二子塚古墳は広島県の東部、備後地域に所在する標高50m前後の低丘陵上に所在する前方後円墳である。丘陵南裾には古代山陽道が通る、東西交通の要衝に位置している。発掘調査の結果、墳丘長68m、墳丘の周辺には幅1.6〜4m、深さ1.8m程度の周溝が全周し、それを含めた総長は73.4mになり、備後地域を代表する大規模前方後円墳であることが明らかとなった。
埋葬施設は前方部と後円部に横穴式石室が1基ずつある。後円部のものは両袖式で、全長14.9mと吉備有数の規模を誇る。石棺は播磨の竜山石製の組み合わせ式石棺であった。副葬品は須恵器、鉄製武器、馬具とともに、大刀に伴う金銅製双龍環頭柄頭(そうりゅうかんとうつかがしら)は珍しい意匠で注目される。副葬品の内容から古墳の築造は、6世紀末から7世紀初頭頃と考えられる。
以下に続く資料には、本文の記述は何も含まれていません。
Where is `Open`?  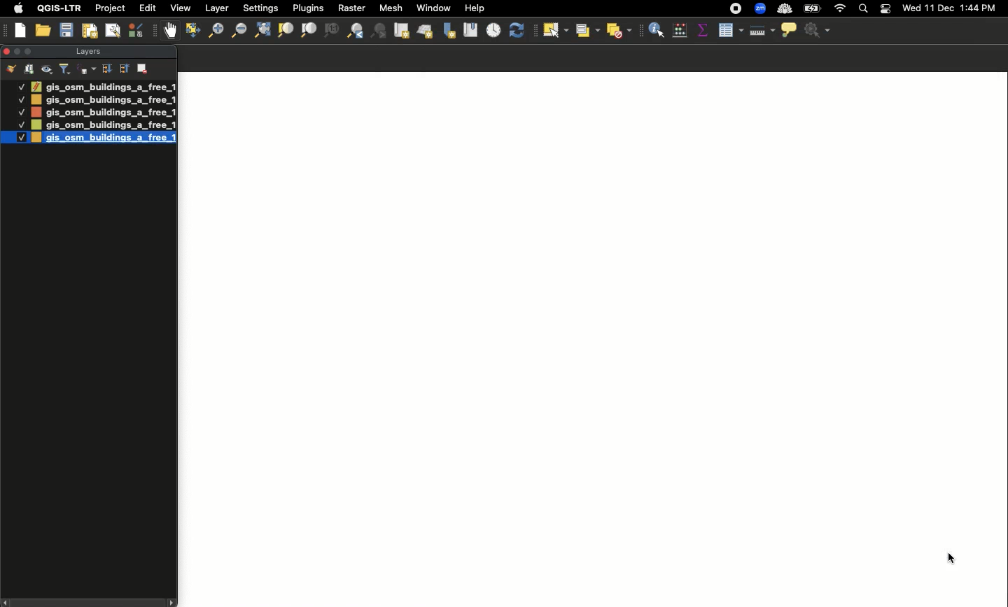
Open is located at coordinates (45, 31).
備前・備中地域においては、古墳時代前・中期に巨大な前方後円墳が築造されたのに対し、備後地域ではこの古墳が突如として出現した。玄室内の石棺は地元で採れる浪形石(なみがたいし)ではなく畿内地域の前方後円墳などに採用された竜山石を用い、石室構造や出土遺物も畿内地域と関係があったことを示す。
このように、二子塚古墳は、7世紀前後のヤマト政権と吉備との政治状況を知ることができる点で、きわめて重要な古墳である。